The evidence points to a significant loss of health services in Australia’s public hospitals if these changes proceed. On the basis of the evidence to the committee, the government should restate its commitment to Activity Based Funding and associated reforms.

Recommendation 3
The committee recommends that, based on the evidence before it, and the demonstrated benefits arising from the work of the Australian National Preventive Health Agency (ANPHA) and the National Partnership Agreement on Preventive Health, the government should drop its plans to abolish ANPHA and reinstate the National Partnership Agreement on Preventative Health.

Recommendation 4
The committee expresses its concern that the government’s decision to abolish 61 Medicare Locals and establish 30 new Primary Health Networks is resulting in a loss of frontline services that will see significant cuts to services and programs at the local level. Evidence to the committee demonstrates that Medicare Locals have been improving health outcomes, promoting better integration of primary care services and reducing the need for individuals to seek hospital care.

If the goal of better integration of primary care is to be achieved, the committee recommends that the tender for Primary Health Networks must include:

• a clear statement of the population health needs to be addressed, including clear outcome measures;

• a statement of the population health data expected to be collected or used;

• a statement on the outcomes Primary Health Networks will be expected to achieve to improve access to primary care and improve primary care integration for the whole population, in particular for disadvantagedgroups; and

• a requirement that the integrity of the data collected by Medicare Locals will be preserved.

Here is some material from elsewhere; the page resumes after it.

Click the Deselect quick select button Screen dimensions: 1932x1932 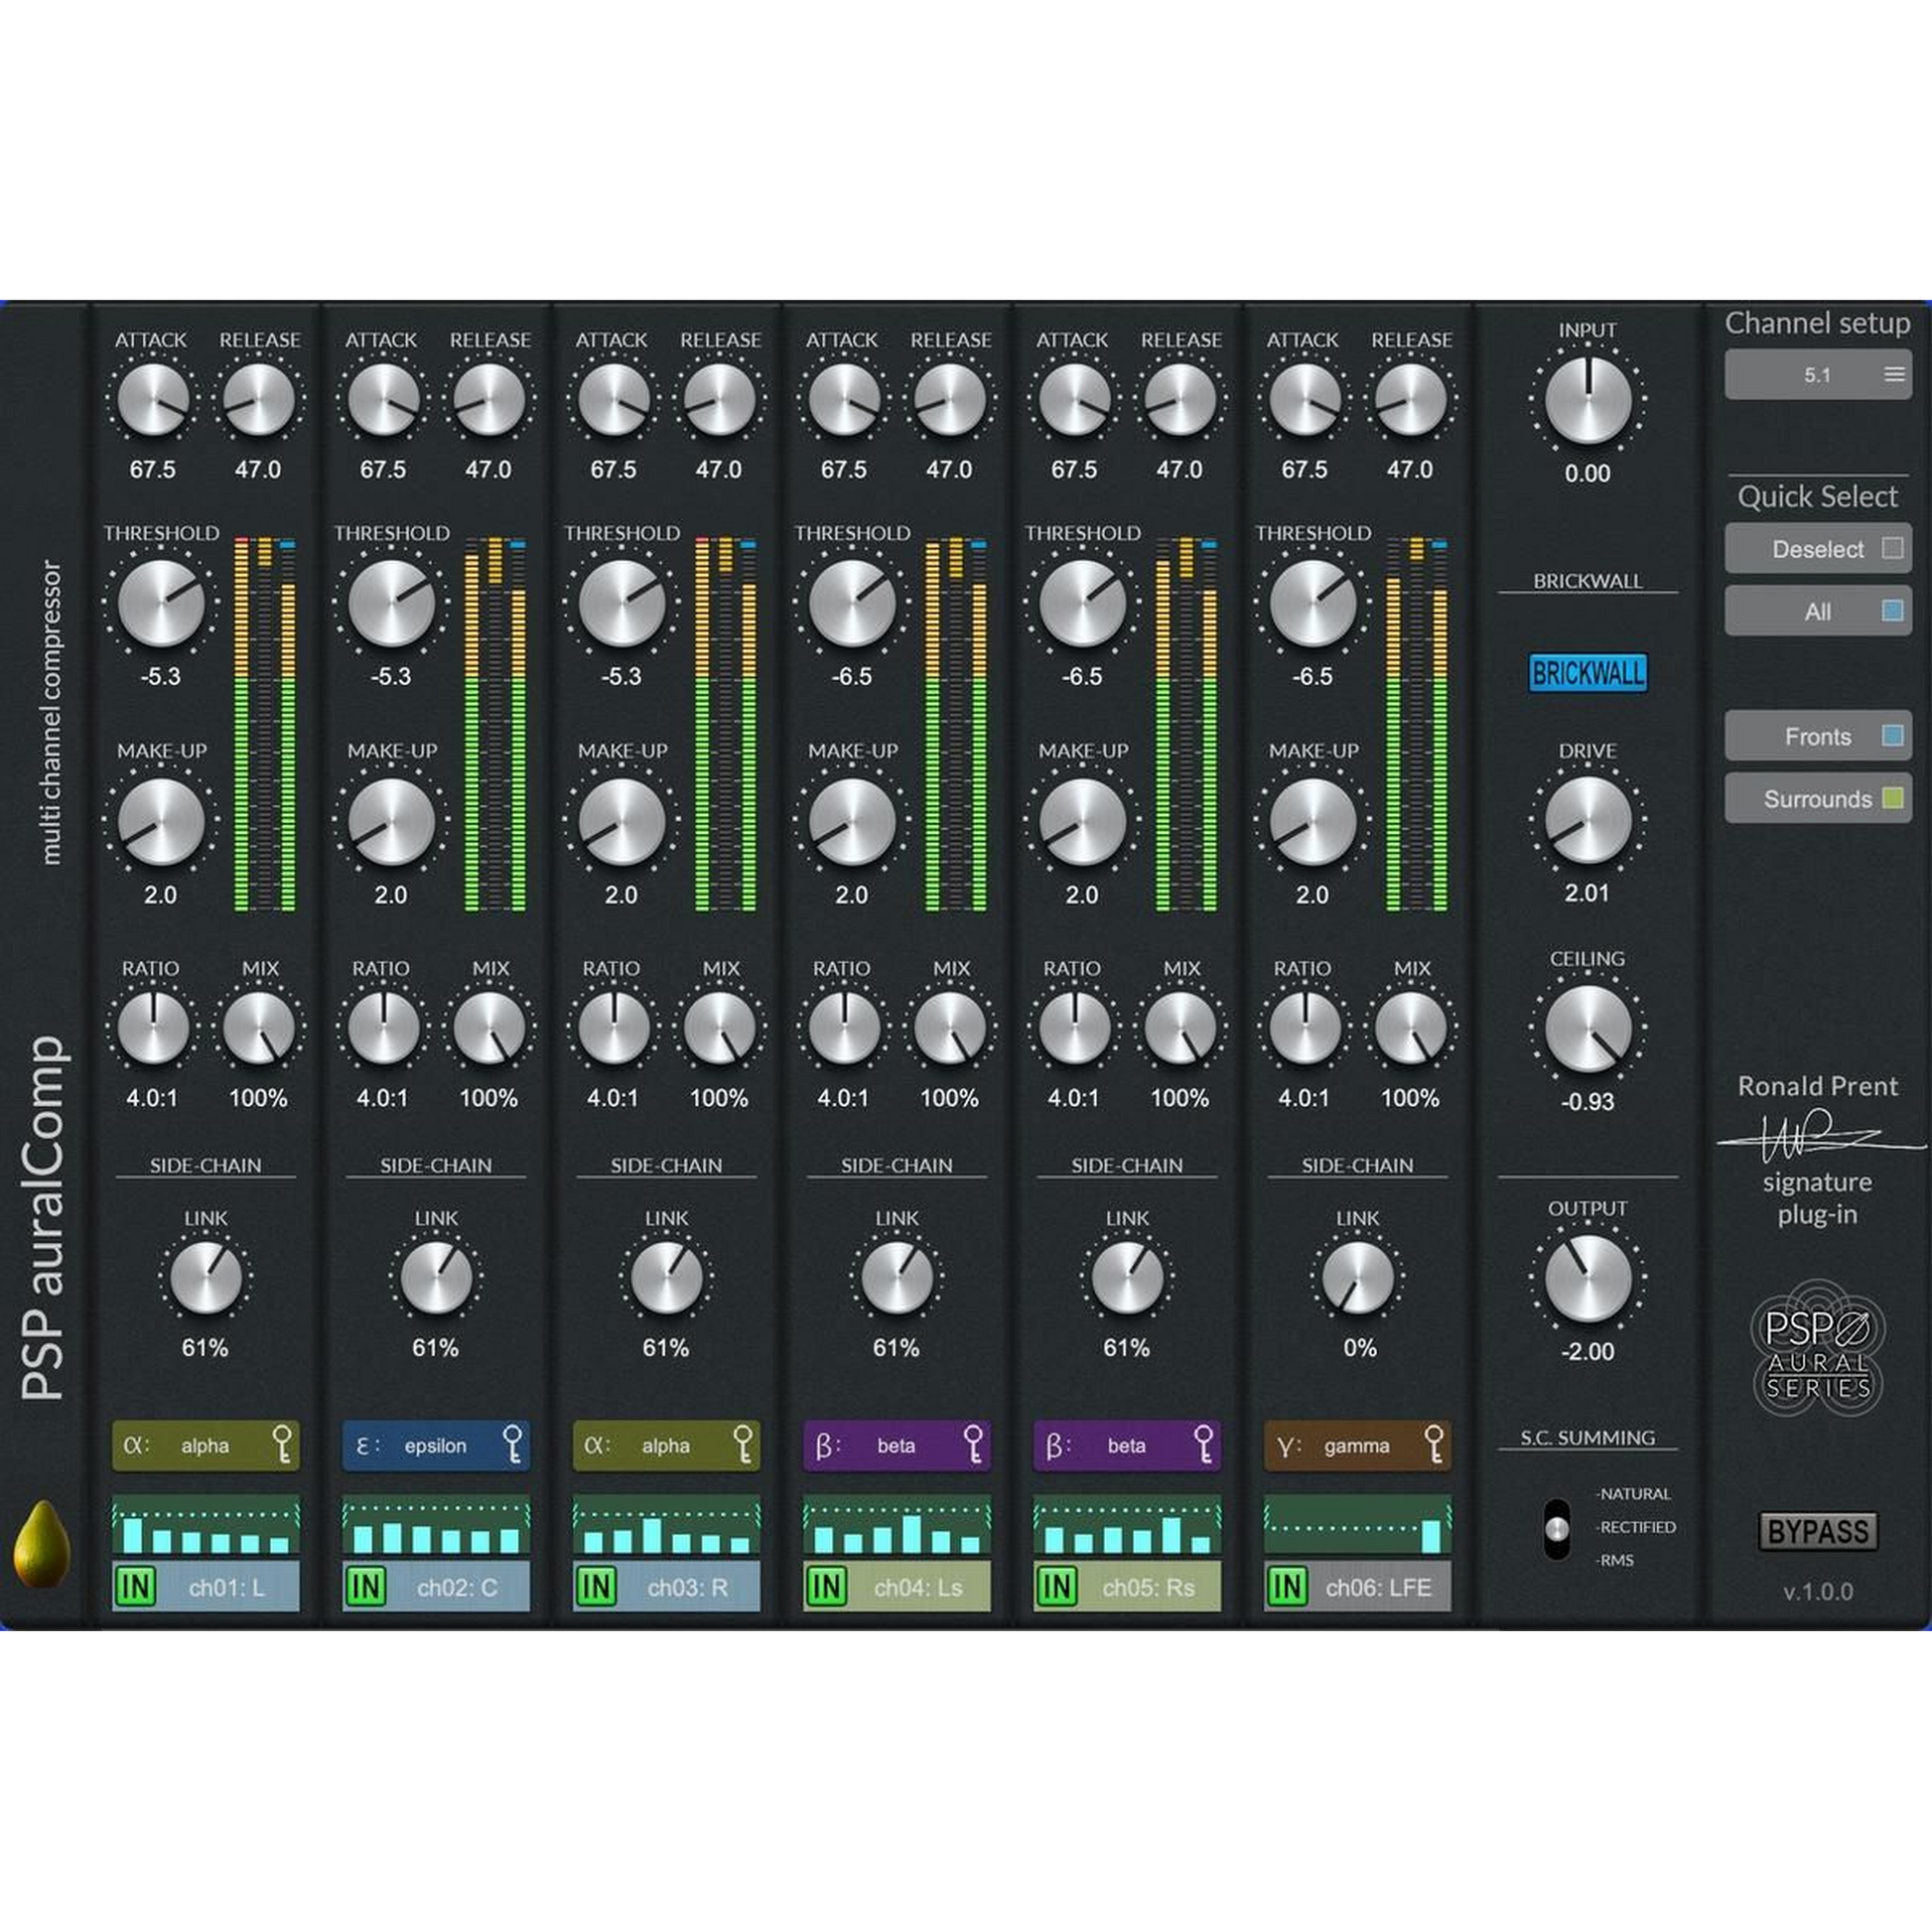click(x=1817, y=549)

In considering the applications for funding for Primary Health Networks the government should have a mind to the success of Medicare Locals in:

• Reducing hospitalisations

• Improving access to after-hours primary care services

• Reducing rates of chronic disease

• Reducing smoking rates

• Increasing immunisation rates

• Improving access to mental health services

• Improving access to allied health services

Recommendation 5
(duplication of recommendation 4)

Recommendation 6
The committee notes the government’s ongoing failure to consult with community groups, peak bodies including GPs and allied health, and state and territory governments in relation to Primary Health Networks transition arrangements.

The committee recommends that the government, as a matter of urgency, ensures certainty in regards to the maintenance of the suite of services supplied by Medicare Locals, particularly in areas of rural and remote Australia.

Recommendation 7
The committee recommends that the government must take immediate steps to reinstate funding to Indigenous health organisations and ensure that the particular health challenges facing Aboriginal and Torres Strait Islander Australians are effectively analysed and responded to.

Recommendation 8
The committee recommends that the government should cease its planned merger of the Organ and Tissue Authority and the National Blood Authority.

The committee could find no evidence that a thorough consideration of the impacts of the merger within either agency or the broader public and health sector had been undertaken. Further, based on evidence gained in hearings, any efficiencies to be achieved are minimal and the risks to each agency continuing to improve upon their achievements to date are high.